**What the exercise asks**
Below are the entries. Transcribe exactly the lines from the one with "Maximize the Турнир panel" through the one with "The height and width of the screenshot is (546, 700).", ends included, and leave out all others.

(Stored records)
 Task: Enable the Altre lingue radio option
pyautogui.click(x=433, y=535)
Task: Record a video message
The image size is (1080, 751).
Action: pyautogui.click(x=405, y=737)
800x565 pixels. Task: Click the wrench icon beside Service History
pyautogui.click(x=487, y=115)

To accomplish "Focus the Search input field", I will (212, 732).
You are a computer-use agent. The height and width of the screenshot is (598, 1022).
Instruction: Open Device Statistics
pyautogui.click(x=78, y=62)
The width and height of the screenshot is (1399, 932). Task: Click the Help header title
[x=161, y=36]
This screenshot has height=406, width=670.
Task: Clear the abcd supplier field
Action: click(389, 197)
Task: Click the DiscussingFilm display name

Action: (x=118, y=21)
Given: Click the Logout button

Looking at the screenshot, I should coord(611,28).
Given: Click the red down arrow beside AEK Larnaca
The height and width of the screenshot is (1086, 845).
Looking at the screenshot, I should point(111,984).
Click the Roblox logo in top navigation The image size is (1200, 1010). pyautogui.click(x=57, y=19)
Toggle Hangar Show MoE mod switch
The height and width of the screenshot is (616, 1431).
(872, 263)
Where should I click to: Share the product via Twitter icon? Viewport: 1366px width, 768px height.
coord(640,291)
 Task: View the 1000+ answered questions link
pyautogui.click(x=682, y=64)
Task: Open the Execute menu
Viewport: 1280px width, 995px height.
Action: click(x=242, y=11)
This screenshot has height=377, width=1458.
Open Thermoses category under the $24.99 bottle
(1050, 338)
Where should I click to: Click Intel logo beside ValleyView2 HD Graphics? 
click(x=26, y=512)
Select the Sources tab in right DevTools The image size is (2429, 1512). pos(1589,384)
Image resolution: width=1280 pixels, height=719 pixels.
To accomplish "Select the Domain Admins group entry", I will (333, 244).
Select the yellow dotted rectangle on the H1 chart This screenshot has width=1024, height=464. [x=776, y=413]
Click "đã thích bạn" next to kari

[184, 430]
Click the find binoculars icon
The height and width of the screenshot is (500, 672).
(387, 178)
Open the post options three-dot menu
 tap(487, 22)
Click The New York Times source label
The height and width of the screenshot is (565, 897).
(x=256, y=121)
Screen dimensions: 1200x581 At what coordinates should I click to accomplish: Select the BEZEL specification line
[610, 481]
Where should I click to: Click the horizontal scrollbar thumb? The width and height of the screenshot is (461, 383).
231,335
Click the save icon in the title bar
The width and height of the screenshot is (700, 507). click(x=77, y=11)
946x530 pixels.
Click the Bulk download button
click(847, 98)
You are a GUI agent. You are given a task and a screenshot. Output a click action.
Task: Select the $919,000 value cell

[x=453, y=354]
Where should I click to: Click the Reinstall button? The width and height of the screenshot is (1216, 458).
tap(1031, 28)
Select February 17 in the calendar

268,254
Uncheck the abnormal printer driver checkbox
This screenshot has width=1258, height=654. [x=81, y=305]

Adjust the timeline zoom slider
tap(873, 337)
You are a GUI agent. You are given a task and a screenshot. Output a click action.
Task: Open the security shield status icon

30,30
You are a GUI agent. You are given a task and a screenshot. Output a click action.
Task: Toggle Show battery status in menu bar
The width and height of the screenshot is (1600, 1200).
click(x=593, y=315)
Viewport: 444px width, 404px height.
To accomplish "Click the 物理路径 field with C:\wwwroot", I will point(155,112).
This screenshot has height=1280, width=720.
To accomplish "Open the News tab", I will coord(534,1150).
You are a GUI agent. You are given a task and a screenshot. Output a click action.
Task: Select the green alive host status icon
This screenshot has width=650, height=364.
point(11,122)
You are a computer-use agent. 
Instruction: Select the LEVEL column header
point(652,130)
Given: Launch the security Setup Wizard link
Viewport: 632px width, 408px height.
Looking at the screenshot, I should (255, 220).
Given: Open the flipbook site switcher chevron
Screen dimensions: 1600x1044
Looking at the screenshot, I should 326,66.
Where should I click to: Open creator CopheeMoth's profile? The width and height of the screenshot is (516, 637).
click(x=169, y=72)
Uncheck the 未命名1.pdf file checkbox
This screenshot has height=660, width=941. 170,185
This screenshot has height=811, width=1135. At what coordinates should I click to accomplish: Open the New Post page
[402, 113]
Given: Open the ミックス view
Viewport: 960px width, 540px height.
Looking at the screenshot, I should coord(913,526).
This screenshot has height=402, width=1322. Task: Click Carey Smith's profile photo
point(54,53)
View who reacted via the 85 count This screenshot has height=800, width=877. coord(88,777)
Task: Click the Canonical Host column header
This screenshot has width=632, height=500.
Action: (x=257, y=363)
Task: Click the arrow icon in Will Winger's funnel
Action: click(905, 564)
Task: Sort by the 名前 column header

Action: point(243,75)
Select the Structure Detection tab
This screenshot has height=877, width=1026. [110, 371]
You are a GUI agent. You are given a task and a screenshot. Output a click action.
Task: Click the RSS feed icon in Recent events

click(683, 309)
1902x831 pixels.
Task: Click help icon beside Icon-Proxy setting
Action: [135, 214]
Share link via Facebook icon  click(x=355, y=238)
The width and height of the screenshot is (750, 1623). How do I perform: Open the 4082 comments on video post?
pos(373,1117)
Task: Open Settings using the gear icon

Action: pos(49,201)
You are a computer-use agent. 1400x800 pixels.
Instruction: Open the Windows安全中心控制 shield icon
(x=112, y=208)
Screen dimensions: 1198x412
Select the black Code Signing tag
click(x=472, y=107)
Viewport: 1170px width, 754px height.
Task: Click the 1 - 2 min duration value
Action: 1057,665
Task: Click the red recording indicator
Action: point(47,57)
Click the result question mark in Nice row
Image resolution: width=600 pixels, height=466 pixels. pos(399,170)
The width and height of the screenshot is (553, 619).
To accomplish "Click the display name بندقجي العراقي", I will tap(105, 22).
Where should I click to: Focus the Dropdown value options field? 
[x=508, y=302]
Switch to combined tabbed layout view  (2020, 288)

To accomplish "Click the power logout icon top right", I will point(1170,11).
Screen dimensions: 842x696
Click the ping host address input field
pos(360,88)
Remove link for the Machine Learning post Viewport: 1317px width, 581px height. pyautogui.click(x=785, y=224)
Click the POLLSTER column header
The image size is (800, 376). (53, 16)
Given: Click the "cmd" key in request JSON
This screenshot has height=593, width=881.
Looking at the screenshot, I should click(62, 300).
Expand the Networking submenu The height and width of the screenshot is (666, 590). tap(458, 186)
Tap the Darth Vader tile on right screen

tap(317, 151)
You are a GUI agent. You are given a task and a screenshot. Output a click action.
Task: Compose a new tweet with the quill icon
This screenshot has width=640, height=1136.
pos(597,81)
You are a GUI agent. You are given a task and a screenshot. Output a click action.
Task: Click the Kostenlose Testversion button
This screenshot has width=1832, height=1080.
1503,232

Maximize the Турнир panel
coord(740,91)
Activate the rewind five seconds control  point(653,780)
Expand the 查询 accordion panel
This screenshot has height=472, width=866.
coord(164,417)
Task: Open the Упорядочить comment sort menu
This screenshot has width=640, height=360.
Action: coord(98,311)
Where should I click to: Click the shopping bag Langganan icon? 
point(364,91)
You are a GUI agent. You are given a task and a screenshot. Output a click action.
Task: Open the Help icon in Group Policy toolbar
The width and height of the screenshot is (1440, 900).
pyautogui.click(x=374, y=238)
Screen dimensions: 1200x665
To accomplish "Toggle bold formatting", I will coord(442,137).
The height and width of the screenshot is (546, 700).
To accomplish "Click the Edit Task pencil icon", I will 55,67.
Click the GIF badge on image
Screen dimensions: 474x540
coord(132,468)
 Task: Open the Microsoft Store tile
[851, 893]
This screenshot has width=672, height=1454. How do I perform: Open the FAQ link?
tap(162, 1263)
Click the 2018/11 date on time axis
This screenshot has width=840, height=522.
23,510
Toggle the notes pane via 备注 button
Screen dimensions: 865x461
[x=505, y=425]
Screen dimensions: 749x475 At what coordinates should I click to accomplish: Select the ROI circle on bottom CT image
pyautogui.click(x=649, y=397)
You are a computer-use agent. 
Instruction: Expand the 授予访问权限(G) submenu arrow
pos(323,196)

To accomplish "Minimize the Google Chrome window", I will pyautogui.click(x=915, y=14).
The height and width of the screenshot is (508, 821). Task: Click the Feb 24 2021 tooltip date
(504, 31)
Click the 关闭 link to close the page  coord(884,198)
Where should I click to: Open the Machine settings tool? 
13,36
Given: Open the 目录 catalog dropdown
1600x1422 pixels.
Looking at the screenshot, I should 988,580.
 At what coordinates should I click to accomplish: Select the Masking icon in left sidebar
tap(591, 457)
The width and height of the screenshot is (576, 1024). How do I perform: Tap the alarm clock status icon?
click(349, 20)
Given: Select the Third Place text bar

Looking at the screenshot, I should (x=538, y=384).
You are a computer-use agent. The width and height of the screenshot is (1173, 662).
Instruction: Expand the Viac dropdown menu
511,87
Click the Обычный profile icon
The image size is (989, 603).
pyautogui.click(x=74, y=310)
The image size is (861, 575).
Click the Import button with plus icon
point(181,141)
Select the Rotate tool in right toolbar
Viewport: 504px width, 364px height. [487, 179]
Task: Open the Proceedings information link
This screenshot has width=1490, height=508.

**Written answer**
Maximize the Турнир panel
coord(740,91)
Activate the rewind five seconds control  point(653,780)
Expand the 查询 accordion panel
This screenshot has height=472, width=866.
coord(164,417)
Task: Open the Упорядочить comment sort menu
This screenshot has width=640, height=360.
Action: coord(98,311)
Where should I click to: Click the shopping bag Langganan icon? 
point(364,91)
You are a GUI agent. You are given a task and a screenshot. Output a click action.
Task: Open the Help icon in Group Policy toolbar
The width and height of the screenshot is (1440, 900).
pyautogui.click(x=374, y=238)
Screen dimensions: 1200x665
To accomplish "Toggle bold formatting", I will coord(442,137).
The height and width of the screenshot is (546, 700).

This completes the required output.